While I wouldn’t say Sheen’s spin on his self-destruction as #winning was directly responsible for the word’s current hyperextension, it did portend a creeping trend on the Internet that finds losers gleefully rebranding as winners, distilling petty victories from the fantasized tears of “triggered libs’’ and owned snowflakes.

Without the benefit of an objective judge, or score, or tally (look at me not even bringing up the popular vote!), and stuck as we are in a post-debate realm of discourse, one that finds doubt routinely replaced by doubling down, what does #winning even mean?

When 13 percent of the population thinks the president should be able to shut down media outlets he doesn’t like, who wins what? When nearly half of Republicans polled believe the press is “the enemy of the people,’’ what will they get as a prize? When winning becomes more of an attitude than an achievement, won’t every match end in a draw? 

“Defeat is a concept that only has meaning in the mind of the defeated,’’ I heard former ambassador Ryan Crocker say on the radio this morning. “If an adversary feels defeated, he is defeated.
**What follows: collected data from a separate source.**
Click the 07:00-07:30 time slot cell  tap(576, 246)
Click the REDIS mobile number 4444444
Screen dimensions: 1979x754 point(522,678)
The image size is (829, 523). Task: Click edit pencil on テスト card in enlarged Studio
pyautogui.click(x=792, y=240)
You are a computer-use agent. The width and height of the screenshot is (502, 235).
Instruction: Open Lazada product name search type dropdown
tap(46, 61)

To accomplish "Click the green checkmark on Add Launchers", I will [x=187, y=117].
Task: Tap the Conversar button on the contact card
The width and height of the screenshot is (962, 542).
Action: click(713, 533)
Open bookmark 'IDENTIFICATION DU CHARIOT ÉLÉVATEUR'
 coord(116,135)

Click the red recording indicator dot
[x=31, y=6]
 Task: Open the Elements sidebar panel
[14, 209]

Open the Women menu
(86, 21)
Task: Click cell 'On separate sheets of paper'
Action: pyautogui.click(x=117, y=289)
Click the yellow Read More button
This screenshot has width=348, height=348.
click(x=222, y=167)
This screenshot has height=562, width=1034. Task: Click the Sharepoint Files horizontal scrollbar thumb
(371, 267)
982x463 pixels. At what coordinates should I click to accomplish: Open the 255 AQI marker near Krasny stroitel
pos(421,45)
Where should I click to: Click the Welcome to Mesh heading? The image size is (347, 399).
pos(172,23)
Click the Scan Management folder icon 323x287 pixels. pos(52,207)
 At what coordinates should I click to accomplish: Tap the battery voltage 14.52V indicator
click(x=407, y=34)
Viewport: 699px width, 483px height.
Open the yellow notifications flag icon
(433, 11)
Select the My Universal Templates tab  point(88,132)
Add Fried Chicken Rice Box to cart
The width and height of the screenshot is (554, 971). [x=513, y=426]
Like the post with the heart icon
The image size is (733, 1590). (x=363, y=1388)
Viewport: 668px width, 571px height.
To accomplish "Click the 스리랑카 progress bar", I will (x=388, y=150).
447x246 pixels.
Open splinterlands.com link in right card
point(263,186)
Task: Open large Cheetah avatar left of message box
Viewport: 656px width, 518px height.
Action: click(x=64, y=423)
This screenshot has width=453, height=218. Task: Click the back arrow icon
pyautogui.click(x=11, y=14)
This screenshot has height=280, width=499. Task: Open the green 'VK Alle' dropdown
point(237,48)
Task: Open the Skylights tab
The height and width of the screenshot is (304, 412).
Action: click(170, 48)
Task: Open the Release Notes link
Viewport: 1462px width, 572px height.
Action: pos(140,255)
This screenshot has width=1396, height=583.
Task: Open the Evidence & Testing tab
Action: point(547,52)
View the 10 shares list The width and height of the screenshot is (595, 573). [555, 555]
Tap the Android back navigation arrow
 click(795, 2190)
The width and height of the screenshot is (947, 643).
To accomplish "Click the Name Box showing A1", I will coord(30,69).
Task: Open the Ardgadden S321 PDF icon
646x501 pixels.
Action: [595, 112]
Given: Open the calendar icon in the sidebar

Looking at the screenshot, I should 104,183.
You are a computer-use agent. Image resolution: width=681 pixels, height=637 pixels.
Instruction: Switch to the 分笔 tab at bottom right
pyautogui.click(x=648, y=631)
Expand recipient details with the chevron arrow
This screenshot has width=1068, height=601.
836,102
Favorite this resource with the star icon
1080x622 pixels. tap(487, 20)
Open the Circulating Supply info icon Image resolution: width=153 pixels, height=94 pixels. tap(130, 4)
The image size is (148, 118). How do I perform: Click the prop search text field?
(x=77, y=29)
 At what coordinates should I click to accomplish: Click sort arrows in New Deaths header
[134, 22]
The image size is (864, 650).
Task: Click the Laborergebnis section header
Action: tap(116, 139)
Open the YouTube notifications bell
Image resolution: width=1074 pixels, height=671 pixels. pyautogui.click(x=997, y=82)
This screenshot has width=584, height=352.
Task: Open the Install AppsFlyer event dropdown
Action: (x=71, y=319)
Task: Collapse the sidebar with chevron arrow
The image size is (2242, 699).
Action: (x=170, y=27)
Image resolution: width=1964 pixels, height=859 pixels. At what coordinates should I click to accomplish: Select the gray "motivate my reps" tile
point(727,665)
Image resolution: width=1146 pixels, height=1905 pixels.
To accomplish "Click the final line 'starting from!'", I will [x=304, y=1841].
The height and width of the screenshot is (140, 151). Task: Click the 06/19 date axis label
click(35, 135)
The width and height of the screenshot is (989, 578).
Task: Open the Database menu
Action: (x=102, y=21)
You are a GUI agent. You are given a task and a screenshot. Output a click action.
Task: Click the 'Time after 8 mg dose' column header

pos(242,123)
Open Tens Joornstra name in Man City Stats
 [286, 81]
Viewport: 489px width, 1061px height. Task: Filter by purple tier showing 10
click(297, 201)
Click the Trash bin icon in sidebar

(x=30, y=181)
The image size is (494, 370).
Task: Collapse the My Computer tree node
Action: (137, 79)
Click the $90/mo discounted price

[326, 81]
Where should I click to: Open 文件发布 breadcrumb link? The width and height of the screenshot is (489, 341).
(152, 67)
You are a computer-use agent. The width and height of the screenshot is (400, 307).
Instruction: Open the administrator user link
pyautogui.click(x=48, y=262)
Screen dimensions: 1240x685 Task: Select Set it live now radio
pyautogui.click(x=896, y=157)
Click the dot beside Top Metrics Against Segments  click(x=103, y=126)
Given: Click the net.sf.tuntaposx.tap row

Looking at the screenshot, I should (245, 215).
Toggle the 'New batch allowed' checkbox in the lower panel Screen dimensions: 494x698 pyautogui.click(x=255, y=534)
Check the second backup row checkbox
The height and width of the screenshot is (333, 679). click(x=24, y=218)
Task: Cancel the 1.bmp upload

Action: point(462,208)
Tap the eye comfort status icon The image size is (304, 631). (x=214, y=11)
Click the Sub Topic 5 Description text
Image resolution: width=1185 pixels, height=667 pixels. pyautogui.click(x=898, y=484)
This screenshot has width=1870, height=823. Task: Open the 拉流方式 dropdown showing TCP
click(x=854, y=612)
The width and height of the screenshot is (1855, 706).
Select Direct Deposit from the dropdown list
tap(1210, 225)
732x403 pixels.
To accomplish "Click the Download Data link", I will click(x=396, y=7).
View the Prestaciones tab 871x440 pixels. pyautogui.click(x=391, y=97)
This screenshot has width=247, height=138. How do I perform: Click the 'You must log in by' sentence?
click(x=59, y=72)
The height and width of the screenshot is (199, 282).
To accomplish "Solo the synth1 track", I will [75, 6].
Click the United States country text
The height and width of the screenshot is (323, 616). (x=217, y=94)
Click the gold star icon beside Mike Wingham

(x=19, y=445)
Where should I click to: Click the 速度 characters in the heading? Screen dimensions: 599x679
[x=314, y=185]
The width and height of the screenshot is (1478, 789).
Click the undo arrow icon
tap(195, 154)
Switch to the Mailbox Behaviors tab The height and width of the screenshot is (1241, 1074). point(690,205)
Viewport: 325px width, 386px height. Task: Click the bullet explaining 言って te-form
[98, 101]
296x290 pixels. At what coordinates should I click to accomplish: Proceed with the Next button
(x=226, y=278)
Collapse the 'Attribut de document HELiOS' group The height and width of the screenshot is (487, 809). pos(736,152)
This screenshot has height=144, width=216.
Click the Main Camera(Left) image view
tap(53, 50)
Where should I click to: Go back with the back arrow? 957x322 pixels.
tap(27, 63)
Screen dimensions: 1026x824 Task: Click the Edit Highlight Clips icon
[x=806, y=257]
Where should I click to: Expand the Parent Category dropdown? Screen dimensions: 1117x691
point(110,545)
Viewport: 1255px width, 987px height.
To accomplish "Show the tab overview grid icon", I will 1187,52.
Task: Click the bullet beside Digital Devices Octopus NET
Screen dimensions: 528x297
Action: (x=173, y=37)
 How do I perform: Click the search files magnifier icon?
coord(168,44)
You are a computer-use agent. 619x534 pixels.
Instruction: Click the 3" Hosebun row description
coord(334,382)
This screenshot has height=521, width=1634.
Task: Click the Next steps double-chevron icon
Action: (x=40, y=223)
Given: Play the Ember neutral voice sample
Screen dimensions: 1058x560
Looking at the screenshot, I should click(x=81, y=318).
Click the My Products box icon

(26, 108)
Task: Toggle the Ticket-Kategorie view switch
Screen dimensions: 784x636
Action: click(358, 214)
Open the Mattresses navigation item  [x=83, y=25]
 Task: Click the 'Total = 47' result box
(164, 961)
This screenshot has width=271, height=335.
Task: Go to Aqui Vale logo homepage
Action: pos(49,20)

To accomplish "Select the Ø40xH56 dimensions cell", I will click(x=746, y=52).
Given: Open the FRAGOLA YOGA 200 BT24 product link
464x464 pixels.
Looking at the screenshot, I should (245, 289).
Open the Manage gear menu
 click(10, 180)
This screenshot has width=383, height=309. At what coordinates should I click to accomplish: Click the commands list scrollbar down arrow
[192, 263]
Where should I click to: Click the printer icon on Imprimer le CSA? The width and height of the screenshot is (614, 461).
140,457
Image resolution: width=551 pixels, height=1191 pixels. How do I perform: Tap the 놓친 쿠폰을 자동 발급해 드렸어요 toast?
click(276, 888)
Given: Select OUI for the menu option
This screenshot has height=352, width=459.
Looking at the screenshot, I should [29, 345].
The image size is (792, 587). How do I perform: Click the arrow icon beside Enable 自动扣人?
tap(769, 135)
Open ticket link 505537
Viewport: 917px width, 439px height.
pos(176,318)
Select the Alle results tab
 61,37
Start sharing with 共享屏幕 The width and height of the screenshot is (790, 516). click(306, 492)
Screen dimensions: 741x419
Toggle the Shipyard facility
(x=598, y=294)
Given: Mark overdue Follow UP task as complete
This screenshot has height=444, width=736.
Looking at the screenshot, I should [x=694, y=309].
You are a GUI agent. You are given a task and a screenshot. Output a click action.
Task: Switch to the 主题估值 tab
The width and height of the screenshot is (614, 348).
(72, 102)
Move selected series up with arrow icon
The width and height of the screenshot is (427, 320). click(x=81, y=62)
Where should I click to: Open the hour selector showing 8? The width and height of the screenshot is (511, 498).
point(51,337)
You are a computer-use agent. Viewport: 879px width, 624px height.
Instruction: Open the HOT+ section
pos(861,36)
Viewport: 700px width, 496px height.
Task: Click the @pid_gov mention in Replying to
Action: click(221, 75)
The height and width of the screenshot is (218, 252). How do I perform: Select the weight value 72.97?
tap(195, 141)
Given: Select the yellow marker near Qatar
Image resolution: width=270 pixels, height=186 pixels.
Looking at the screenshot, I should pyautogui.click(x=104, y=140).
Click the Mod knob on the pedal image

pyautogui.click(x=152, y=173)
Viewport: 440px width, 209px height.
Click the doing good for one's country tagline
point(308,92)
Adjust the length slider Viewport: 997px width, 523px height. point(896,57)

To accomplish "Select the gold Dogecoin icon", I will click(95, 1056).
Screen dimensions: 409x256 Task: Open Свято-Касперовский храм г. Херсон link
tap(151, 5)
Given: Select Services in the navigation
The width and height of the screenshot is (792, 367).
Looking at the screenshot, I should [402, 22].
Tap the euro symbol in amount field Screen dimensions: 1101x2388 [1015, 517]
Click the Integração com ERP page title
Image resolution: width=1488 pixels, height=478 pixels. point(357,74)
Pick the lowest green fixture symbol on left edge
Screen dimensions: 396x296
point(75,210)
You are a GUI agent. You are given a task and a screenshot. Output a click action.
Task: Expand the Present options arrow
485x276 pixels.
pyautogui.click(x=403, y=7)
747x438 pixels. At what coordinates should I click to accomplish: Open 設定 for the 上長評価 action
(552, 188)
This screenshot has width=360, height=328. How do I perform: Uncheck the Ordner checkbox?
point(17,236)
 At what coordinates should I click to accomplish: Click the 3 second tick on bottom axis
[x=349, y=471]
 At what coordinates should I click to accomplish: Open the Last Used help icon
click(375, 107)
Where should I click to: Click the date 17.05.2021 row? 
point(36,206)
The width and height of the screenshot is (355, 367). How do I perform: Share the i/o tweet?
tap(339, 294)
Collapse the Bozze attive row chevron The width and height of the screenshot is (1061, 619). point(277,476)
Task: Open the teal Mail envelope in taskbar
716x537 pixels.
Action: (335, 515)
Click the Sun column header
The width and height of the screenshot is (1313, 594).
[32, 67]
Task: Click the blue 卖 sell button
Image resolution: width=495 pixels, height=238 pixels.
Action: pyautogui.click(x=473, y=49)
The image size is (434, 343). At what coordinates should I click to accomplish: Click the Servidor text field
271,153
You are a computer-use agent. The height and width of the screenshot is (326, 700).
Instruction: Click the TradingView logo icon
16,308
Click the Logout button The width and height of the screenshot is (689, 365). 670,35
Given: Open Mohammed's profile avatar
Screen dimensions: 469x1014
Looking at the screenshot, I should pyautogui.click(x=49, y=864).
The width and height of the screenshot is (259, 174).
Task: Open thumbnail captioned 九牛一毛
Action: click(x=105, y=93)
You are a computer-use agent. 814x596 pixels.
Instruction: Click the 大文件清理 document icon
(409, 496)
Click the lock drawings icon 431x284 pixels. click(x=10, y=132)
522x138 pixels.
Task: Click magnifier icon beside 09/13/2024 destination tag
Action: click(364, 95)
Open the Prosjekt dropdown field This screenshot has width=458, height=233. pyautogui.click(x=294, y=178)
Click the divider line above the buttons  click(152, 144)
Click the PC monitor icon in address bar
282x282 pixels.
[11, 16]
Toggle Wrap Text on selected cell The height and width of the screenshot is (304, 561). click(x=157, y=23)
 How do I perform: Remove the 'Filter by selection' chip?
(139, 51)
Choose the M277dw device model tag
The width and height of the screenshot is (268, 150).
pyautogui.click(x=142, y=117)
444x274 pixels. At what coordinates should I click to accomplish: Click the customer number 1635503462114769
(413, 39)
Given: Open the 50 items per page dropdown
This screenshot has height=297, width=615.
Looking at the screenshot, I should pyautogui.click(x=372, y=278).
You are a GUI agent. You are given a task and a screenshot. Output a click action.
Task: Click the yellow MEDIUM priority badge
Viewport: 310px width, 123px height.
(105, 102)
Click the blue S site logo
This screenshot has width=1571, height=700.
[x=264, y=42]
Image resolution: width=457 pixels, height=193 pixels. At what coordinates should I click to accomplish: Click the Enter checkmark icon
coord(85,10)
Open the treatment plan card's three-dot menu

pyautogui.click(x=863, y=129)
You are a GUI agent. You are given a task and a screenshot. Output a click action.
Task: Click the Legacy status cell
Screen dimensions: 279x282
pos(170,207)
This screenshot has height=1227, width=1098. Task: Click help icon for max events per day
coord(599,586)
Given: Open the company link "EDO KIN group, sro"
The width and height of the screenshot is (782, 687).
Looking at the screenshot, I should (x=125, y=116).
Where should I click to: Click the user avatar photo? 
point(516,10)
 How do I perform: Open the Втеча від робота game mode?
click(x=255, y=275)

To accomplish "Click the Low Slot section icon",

If he doesn’t, he isn’t.’’

He was talking about Al Qaeda in advance of the 17th anniversary of 9/11, the endless war on terrorism that has dragged on in various forms since, and the shape-shifting, name-changing, relentlessly regenerative nature of the threat of extremist groups in nations like Afghanistan, Syria, and Iraq. 

But he could just as well be talking about us — the way we “win’’ against each other in our fury-fueled online battles, and the impossibility of defeat in a discursive environment where “#winning’’ is absolutely everything and means absolutely nothing.